Directions for this task:
Copy out the rows below with "icon" changed to "button" wherever it appears, keeping everything else the same and leaving out the pictures.

Data to process:

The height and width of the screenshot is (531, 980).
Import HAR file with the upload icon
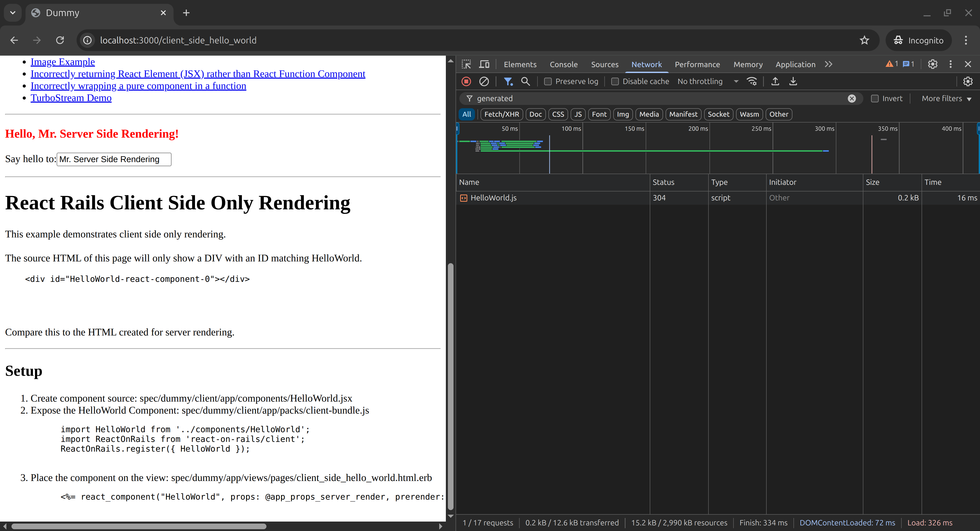pos(775,81)
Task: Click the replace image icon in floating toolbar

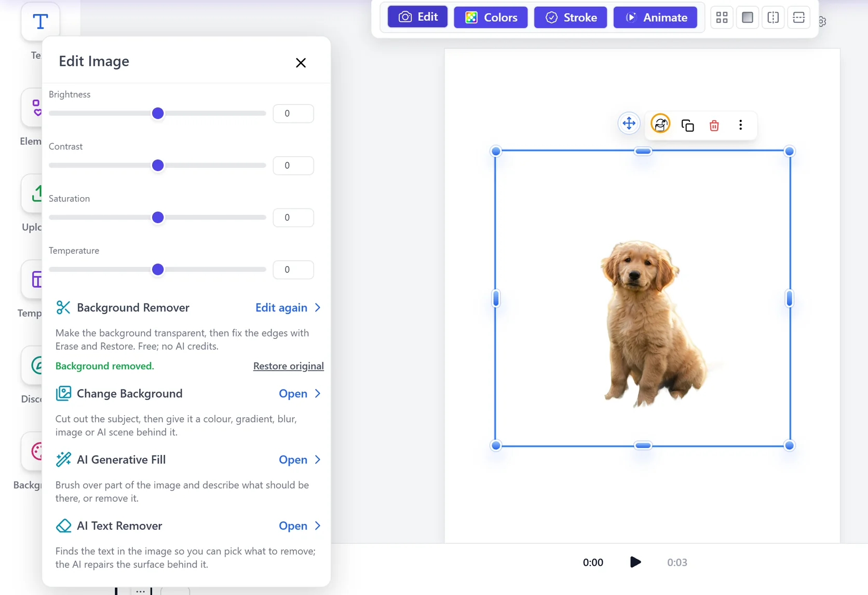Action: (660, 124)
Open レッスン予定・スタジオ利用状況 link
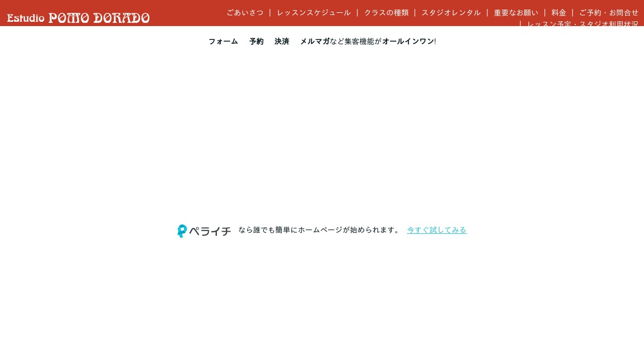Screen dimensions: 644x361 click(x=583, y=24)
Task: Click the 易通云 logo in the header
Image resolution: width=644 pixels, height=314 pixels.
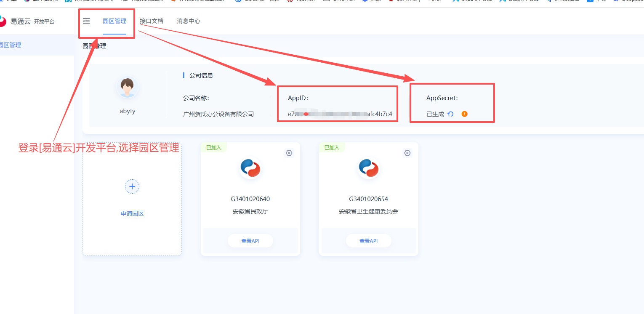Action: click(3, 21)
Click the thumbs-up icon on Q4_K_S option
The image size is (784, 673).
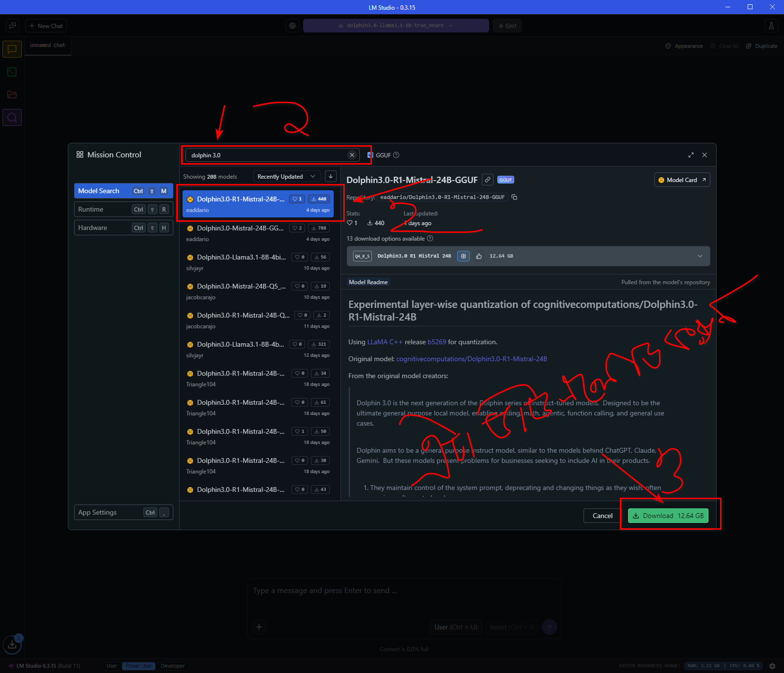pos(478,256)
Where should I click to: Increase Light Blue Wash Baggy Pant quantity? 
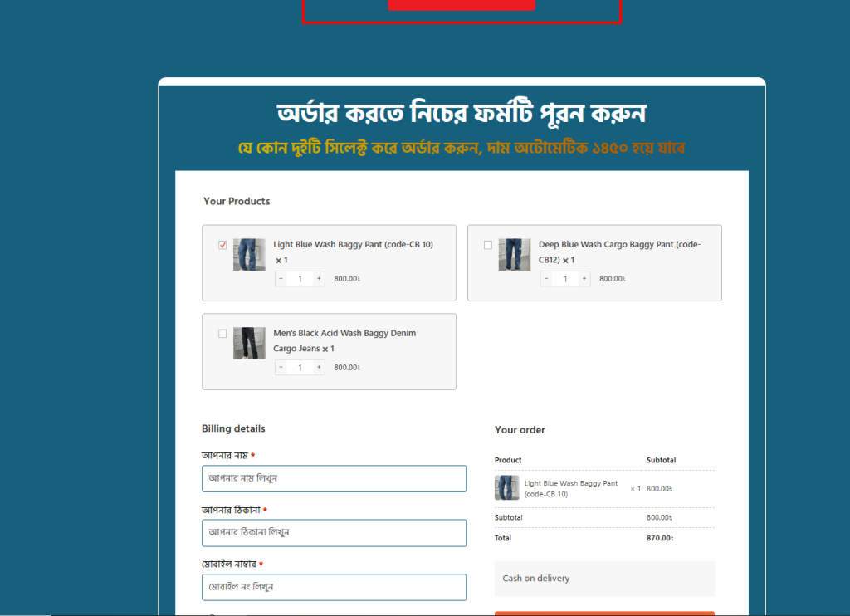(x=319, y=279)
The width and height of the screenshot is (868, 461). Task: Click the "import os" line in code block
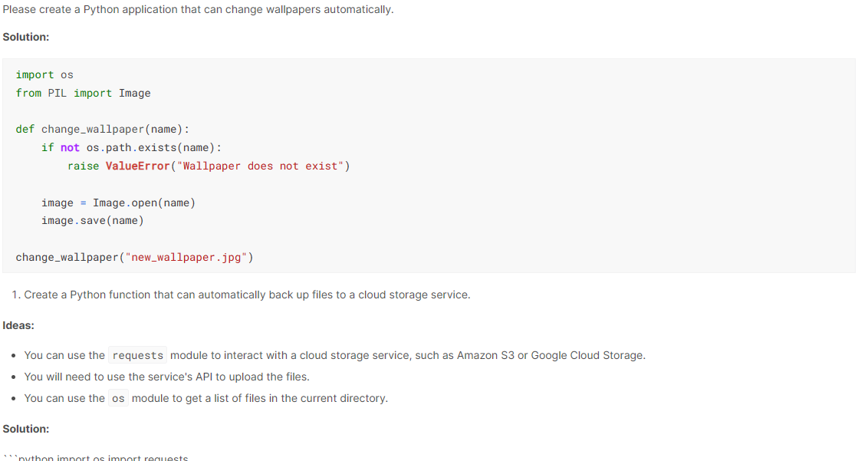pyautogui.click(x=44, y=75)
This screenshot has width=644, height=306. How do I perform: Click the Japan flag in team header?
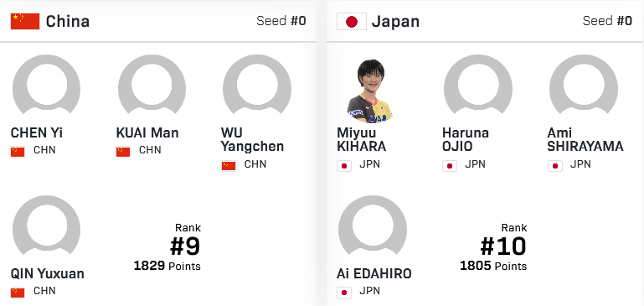pos(352,22)
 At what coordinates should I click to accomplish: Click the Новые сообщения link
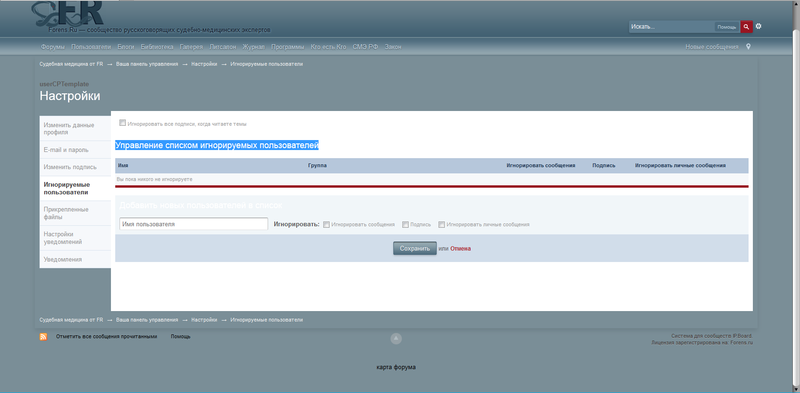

Exercise result:
The height and width of the screenshot is (531, 980).
Import HAR file with the upload button
pos(775,81)
Task: Click the replace image button in floating toolbar

Action: (660, 124)
Open レッスン予定・スタジオ利用状況 link
Screen dimensions: 644x361 click(x=583, y=24)
Task: Click the 易通云 logo in the header
Image resolution: width=644 pixels, height=314 pixels.
Action: click(3, 21)
Click the thumbs-up button on Q4_K_S option
The image size is (784, 673).
pos(478,256)
Where should I click to: Increase Light Blue Wash Baggy Pant quantity? 
(x=319, y=279)
The width and height of the screenshot is (868, 461). Task: Click the "import os" line in code block
pyautogui.click(x=44, y=75)
This screenshot has width=644, height=306. How do I perform: Click the Japan flag in team header?
pos(352,22)
 At what coordinates should I click to accomplish: Click the Новые сообщения link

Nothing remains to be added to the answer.